But delegates heard removing the laws would also bring risks. It has already opened banks up to a new war with consumer groups that are vehemently opposing the bill. Moreover, responsible lending obligations are only a small part of the overall legal tapestry that banks will continue to get tangled in.
Subjective tests in the corporations law – including to act ‘honestly and fairly’, and with requisite levels of ‘care, skill and diligence’ – are combining with a new self-regulation code, plus expectations in the Banking Executive Accountability Regime. Earlier this month, Treasury introduced new legislation addressing 20 recommendations of the Hayne royal commission. These included anti-hawking, a deferred sales model for add-on insurance, and attaching civil penalties to breaches of financial services industry codes of conduct.
Gilbert + Tobin partner Richard Harris said ASIC may have overextended in responsible lending, but banks will need to maintain a collaborative approach with it and APRA. “I think there is a huge amount to be gained by a better more nuanced relationship,” he said.
He says the combination of laws and Hayne responses has created a concern among bank management teams and in boardrooms about meeting compliance duties, and how to manage risk. The paranoia is being exacerbated by big penalties for transgressions, as AUSTRAC’s prosecutions of Commonwealth Bank and Westpac illustrated, and the ongoing threat of class actions.
“This makes disclosure questions for major financial institutions much more fraught than they ever have been before,” Harris said. “Managing a large, listed financial institution is harder now than it ever has been.
“It means individuals running banks now run much greater risks — personal risks — and I think it is altering the emphasis and the management focus in a way that might not be what we need, particularly in this environment.”
While APRA assumes more from ASIC, banks don’t think that means they are set to get off more lightly. While APRA on Friday partly took its foot off the capital penalty it had applied to CBA, APRA is still holding a combined $2.5 billion of equity from banks as penalties given its ongoing concerns about conduct risk.
And Australian Banking Association chief executive Anna Bligh told the Summit that APRA will remain a strong regulator when it comes to residential mortgage lending standards through its so-called APG 223 document, even if it isn’t regulating down at the level of individual loans. In contrast, Gerard Brody, CEO of the Consumer Action Law Centre, is worried without the potential for borrowers to bring claims to court, banks won’t have the same incentive to apply decent standards.
Despite pressures from Canberra, ASIC is still intending to use the courts to run test cases against transgressions and use its new and more flexible powers.
“We understand, and expect, we won’t always be successful in our enforcement action. And nor should we be – lest we fall into the trap of pursuing the easy wins,” acting chairwoman Karen Chester told the Summit.
Her address detailed a significant shift for ASIC, from a one-size-fits-all, blanket approach, to one that is more bespoke, with targeted intervention. Product intervention powers and design and distribution obligations are examples.
“At ASIC we recognise that this is a time of a potential ‘new better’ for regulators and for business – where boards step in early and step up decisively to manage both financial and non-financial risk,” Chester said. “And with that ‘step in and step up’ by business, ASIC can step back. To only intervene when the data [of early warning signs] of harm and misconduct require us to do so.”
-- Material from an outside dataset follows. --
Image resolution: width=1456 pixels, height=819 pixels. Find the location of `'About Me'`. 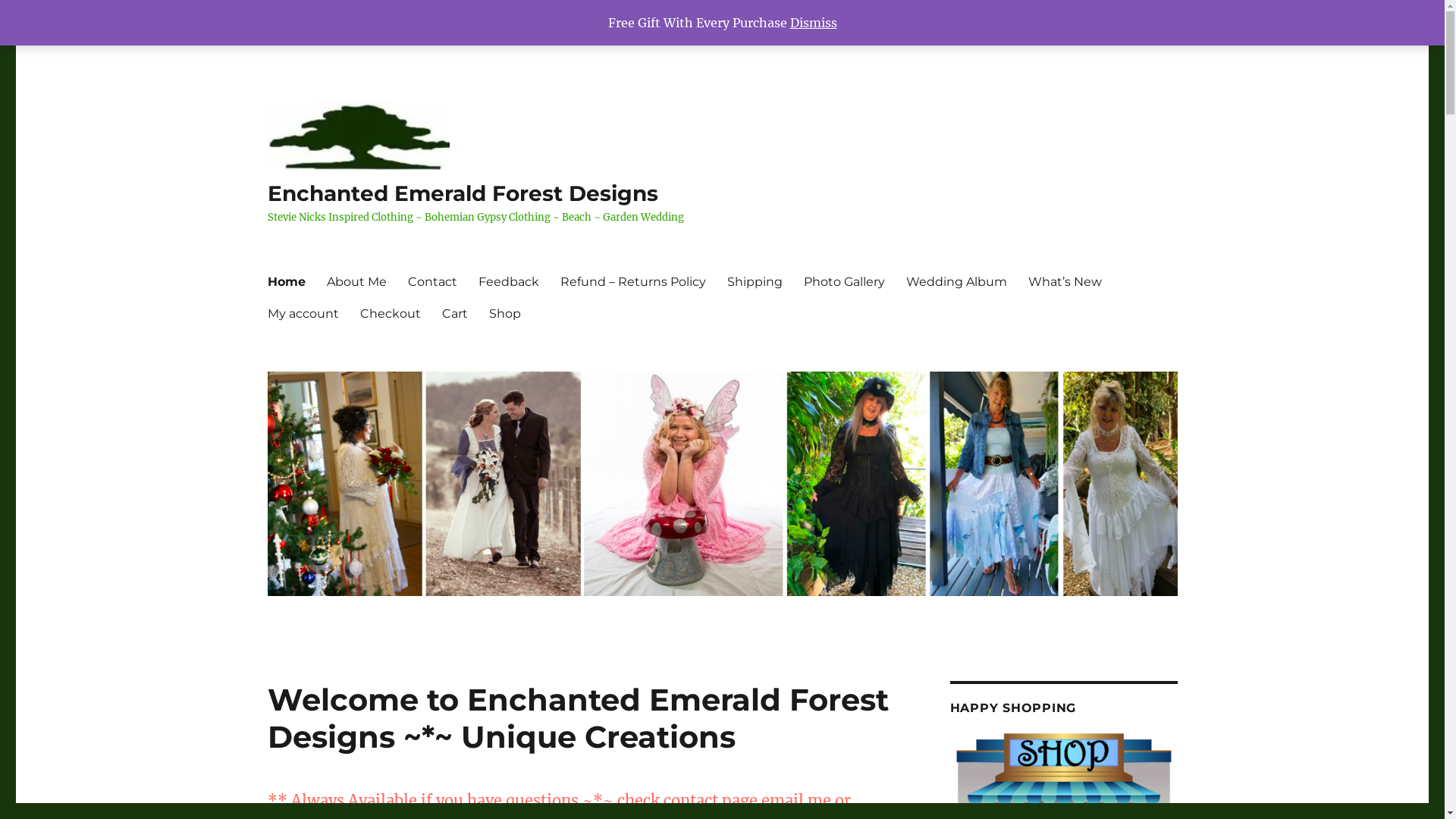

Banks and their advisers are also scratching their heads about the type of guidance that regulators will provide in the future, which helps institutions make sense of principle-based laws, but needs to provide for appropriate discretion to make complex decisions.
The government has regulators under pressure not to get involved in quasi policy making; Frydenberg presented case studies to the Summit of seemingly good borrowers being denied credit or tripped up by burdensome processes to support arguments ASIC went too far in responsible lending. But ASIC and APRA will need to continue to provide guidance, because it reduces the risk of falling foul of uncertain duties.
“I think at a high level, most, if not all, banks would say, in the right environment, principles-based legislation gives them the opportunity to have the flexibility to get the right outcomes for individual customers, and tailored to their circumstances,” Bligh said.
“But principles-based regulation requires the exercise of judgment and often subjective judgment, not always by senior people but credit assessment officers in regional branches. They’re not senior executives on big salaries. They’re making a finely-tuned judgment about whether they’re going to make a loan to that little business [but] don’t want to take the personal risk of making a [decision] that might, in four years time, be judged to have been the wrong call. And the pandemic makes it even more complicated.”
As Deloitte partner Karen Dell-Toll observed, banks aren’t likely to deliberately lend money to customers who are not going to be able to repay them back, but errors relating to individual loans do happen. So the interaction of the ABA code of conduct, Corporations Act, and new ASIC powers could still be triggered. Meanwhile, she reckons the ongoing power of the Australian Financial Complaints Authority (AFCA) is probably being under-estimated.
“What we are really relying on is a patchwork of new and old regulation,” Dell-Toll said. “I think it’s really important to think about the design of regulation to make sure things actually hang together appropriately.
“I guess the question is going to be AFCA. The sleeper issue is what it will say on what banks should be doing – and how much will it take the old responsible lending approaches into account in determining that.”